I have to say that I'm on the dividend side of this particular fence. Any SERIOUS dividend investor checks the sustainability of the dividend, before pulling the trigger. Recently, I read a quote by somebody to the effect "More money has been lost chasing yield, than has been lost at the point of a gun", and I'd be inclined to agree. Top down sector analysis, followed by bottom up company analysis will keep one from making any truly huge mistakes.

Jan

Drake McHugh

Good catch Andy. When Mr. Siegel started floggin value investing in August of 2006, I knew the macro trend back to favoring growth stocks was about to occur. Seigel had worked for various money managers implying a tacit recommendation for years. Capitalism is great and really great to see an academic go out and actually try to work for a living. I guess my concern is that his imprimatur as an academic intellectual is a bit of a ruse as the true role is promoter extraordinaire. A little more disclosure of his conflict of interest would be helpful....... after all - we all know there would be no interest if there wasn;t a conflict of interest - cheers-

Danny

I guess you missed that one book, Stocks for (READ:) the Long Run.
Only time will tell with the returns of the Wisdom Tree funds. Evaluating a value fund's performance off it's first year is just naive.
And I guess someone already caught you on misstating the S&P 500's return for 2007...i would think that would be something basic.

RB

One comment said "Anyone who makes investing decisions based on one-year results is just being silly."

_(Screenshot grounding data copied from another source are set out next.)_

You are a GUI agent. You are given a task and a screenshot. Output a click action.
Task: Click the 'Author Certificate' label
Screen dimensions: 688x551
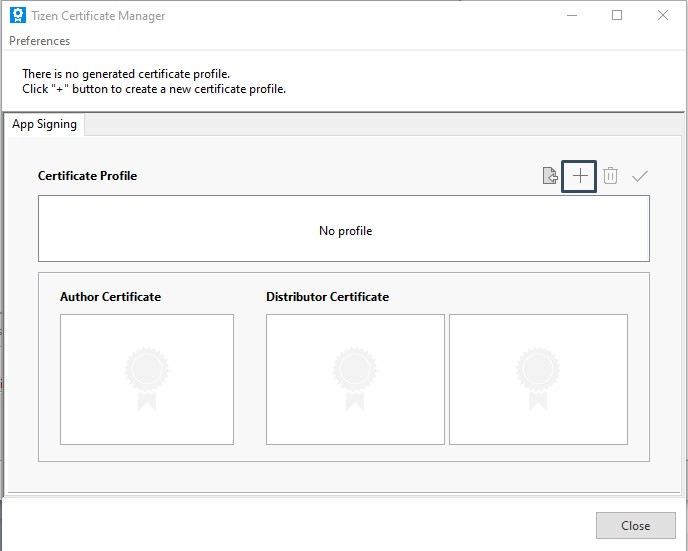[110, 297]
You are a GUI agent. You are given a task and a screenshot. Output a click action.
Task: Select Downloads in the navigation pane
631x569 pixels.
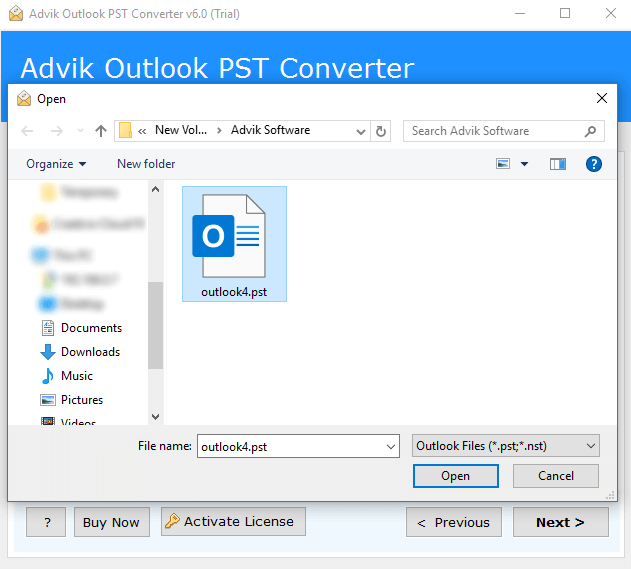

I'd use stronger language than "silly" if I were allowed here. It would probably be deleted!
This article is MEANINGLESS because of the short term figures and thinking.

Another comment said "by acting on his advice I estimate it will take two years, if I'm lucky, to get even"
Oh, well, if you are a short term trader, do that. Don't follow long term advice if you are going to care about 2 years. I'm LOVING my bank purchases over these past months! I'll collect juicy yielding dividends and FIVE TO TWENTY years from now I'm not going to care about the short term you guys are so concerned about.

So how wrong is Siegel really? You are short term thinkers and he is long term. So the comparison is bogus. Would you write an article comparing the taste of a companies beef to another companies tofu and say the beef people are wrong? : )

RB


DM

I just heard a rumor that Steve Cohen is laying off 90% of the staff at SAC because investment decisions based anything less than one year are just silly. Word has it he plans to launch an alpha investment dividend strategy ETF under the ticker "AIDS". Oh, and if that wasn't exciting enough, AIDS will be "elevated" to the power of Red too!!! .00005 bps of the investment management fee will go towards...? It's a dream come true...dividend stocks compounding Red times every YEAR! Tell your friends!

Safety of the dividend? I believe that requires a value judgment to be made. Apparently, the sage quants at Wisdom Tree aren't very good "dividend stock pickers" than.

It's f'ing marketing. Seriously, save the maxims. Every strategy has seasons and dividend strategies are no different. Got Dogs of the DOW?

When is the street going to give me the structured product I really want...a leveraged long against the "dumb investor index". With the cooperation of Tony Soprano it should be an easy product to hedge long deltas.

Andy, thanks for your contributions with entertaining delivery.